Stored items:
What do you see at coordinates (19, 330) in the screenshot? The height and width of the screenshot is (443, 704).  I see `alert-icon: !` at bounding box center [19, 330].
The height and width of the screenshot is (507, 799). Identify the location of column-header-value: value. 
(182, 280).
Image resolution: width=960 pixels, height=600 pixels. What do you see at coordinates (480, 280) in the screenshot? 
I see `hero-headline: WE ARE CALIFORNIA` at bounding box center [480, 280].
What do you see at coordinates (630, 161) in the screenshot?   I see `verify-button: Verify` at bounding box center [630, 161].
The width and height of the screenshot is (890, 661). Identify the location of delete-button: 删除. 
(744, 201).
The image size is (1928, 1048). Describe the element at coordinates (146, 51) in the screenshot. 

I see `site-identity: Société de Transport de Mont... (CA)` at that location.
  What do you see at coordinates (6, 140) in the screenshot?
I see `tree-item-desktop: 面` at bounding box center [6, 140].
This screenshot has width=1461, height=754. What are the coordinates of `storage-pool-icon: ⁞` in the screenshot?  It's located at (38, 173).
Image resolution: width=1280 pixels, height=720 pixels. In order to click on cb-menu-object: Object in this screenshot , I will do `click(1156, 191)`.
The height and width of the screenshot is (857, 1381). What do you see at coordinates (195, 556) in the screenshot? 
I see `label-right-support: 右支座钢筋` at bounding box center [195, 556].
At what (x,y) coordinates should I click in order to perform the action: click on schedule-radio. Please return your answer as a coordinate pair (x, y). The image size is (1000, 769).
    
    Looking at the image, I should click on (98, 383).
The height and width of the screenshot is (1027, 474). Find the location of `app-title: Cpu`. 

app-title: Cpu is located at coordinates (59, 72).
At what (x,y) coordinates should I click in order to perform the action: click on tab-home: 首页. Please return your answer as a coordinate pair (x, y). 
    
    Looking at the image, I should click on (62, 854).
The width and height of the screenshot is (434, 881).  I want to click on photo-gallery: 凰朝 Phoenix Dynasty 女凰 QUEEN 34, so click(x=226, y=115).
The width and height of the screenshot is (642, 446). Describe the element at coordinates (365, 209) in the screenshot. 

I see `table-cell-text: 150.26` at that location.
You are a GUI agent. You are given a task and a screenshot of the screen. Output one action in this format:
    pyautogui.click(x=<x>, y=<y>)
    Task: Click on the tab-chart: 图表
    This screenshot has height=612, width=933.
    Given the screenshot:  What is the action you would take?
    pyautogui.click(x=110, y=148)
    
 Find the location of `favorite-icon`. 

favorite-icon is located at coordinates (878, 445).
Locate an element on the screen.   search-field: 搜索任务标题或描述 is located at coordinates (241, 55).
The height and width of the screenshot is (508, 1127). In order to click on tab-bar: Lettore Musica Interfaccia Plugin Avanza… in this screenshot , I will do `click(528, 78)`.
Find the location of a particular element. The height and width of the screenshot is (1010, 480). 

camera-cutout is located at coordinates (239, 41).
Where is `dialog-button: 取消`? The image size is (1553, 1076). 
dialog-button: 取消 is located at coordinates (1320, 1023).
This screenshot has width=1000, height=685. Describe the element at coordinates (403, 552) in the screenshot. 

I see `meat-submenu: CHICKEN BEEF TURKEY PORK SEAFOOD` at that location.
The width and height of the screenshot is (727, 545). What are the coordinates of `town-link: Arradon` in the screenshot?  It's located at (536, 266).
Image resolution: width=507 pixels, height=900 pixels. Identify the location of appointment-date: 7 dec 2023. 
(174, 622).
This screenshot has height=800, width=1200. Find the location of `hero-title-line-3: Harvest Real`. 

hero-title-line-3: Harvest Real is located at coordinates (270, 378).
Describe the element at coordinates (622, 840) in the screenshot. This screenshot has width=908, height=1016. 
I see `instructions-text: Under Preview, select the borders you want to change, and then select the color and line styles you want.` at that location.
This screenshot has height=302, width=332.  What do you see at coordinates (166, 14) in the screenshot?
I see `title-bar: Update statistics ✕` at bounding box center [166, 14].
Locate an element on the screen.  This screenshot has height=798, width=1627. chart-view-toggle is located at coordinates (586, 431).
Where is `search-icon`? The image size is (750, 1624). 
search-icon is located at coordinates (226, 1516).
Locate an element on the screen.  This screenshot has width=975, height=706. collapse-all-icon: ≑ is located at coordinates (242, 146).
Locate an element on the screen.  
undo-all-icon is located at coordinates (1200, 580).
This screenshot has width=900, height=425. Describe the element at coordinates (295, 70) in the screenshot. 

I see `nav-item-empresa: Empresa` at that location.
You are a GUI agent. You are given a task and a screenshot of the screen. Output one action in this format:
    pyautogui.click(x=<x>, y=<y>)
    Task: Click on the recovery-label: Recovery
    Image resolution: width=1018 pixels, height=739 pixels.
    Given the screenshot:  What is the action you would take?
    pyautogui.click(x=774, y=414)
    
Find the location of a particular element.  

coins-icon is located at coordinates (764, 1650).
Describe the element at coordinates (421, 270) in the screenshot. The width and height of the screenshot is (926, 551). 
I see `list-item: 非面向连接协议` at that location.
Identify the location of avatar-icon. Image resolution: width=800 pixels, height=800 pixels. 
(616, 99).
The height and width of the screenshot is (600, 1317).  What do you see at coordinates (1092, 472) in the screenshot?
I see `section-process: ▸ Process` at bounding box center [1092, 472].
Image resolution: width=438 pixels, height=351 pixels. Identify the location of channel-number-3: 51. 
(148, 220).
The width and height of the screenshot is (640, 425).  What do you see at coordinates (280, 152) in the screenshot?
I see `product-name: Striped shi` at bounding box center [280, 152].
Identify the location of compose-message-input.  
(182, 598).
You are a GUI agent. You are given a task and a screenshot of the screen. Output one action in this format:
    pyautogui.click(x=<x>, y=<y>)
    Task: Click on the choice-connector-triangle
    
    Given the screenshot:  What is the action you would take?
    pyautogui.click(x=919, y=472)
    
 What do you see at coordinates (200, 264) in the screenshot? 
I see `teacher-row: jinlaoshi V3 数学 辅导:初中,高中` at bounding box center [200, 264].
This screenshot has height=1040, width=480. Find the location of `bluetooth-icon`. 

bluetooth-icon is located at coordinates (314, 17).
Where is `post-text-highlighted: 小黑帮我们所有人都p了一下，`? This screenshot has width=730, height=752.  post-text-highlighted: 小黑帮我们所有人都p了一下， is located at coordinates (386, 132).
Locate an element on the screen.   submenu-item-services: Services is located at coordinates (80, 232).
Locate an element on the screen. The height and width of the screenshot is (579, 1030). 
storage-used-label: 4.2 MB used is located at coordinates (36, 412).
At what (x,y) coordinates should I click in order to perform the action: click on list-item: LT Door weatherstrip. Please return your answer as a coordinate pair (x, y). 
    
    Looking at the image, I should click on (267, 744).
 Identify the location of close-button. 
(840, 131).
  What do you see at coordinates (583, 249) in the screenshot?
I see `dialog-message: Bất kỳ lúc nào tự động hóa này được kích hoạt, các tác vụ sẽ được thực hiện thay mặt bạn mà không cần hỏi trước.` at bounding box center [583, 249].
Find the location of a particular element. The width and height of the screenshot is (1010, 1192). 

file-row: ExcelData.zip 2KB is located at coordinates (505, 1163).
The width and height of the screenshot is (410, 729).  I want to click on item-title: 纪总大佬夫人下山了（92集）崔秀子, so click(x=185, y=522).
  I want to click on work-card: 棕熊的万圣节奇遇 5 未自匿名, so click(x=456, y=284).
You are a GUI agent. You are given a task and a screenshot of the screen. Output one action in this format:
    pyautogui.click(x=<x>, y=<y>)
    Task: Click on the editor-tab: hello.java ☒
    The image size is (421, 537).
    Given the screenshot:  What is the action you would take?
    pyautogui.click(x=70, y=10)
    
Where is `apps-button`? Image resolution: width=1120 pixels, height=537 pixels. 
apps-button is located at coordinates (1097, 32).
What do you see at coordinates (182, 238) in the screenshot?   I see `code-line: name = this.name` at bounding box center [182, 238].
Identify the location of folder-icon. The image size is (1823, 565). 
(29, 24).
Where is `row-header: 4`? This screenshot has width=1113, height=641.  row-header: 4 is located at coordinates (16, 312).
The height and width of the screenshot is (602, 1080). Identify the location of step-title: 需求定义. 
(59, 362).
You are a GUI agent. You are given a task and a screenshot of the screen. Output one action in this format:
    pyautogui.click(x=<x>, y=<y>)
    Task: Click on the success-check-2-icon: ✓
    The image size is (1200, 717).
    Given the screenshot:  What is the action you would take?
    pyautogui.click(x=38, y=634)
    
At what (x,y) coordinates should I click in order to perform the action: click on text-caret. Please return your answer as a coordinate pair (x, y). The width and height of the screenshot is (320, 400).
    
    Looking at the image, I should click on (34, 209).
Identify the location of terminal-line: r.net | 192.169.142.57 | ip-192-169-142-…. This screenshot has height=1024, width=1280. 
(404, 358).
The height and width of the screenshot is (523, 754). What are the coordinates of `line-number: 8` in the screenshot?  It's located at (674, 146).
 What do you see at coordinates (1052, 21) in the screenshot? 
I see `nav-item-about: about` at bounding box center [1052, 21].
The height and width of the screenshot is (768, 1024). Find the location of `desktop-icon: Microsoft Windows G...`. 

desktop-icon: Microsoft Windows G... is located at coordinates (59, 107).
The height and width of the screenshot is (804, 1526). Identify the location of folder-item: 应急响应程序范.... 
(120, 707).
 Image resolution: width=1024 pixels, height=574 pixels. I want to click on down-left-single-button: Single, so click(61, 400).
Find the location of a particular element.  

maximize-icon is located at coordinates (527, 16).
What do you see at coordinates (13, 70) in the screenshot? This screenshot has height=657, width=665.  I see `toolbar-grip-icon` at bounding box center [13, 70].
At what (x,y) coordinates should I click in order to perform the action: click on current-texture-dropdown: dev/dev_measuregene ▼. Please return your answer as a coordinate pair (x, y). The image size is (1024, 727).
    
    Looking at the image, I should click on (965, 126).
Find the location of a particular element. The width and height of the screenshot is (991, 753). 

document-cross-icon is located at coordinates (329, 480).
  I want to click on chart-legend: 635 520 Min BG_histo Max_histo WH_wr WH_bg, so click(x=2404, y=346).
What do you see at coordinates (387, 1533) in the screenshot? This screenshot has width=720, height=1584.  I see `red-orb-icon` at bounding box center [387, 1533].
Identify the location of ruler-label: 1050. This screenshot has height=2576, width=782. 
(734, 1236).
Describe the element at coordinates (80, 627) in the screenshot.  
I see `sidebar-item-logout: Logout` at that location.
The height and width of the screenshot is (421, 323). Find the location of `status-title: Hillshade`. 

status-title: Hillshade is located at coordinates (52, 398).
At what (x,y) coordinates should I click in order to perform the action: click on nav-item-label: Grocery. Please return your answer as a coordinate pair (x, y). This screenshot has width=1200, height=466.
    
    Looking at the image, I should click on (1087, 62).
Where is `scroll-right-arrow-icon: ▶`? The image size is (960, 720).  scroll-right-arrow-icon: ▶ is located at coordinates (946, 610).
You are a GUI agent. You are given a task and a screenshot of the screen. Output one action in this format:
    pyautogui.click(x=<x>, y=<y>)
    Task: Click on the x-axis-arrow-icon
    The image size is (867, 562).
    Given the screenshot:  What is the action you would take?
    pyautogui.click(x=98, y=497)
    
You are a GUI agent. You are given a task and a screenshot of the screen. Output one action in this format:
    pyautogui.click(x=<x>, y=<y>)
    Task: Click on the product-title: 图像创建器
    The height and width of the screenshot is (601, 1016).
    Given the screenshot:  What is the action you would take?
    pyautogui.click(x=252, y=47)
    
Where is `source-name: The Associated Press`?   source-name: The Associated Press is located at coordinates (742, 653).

Work request:
Can you rewrite the data above as a numbered list, starting at the line that has "The width and height of the screenshot is (640, 425)." and ending after the line that has "(182, 598).", with blank lines omitted?

Answer space:
1. The width and height of the screenshot is (640, 425).  What do you see at coordinates (280, 152) in the screenshot?
2. I see `product-name: Striped shi` at bounding box center [280, 152].
3. Identify the location of compose-message-input.  
4. (182, 598).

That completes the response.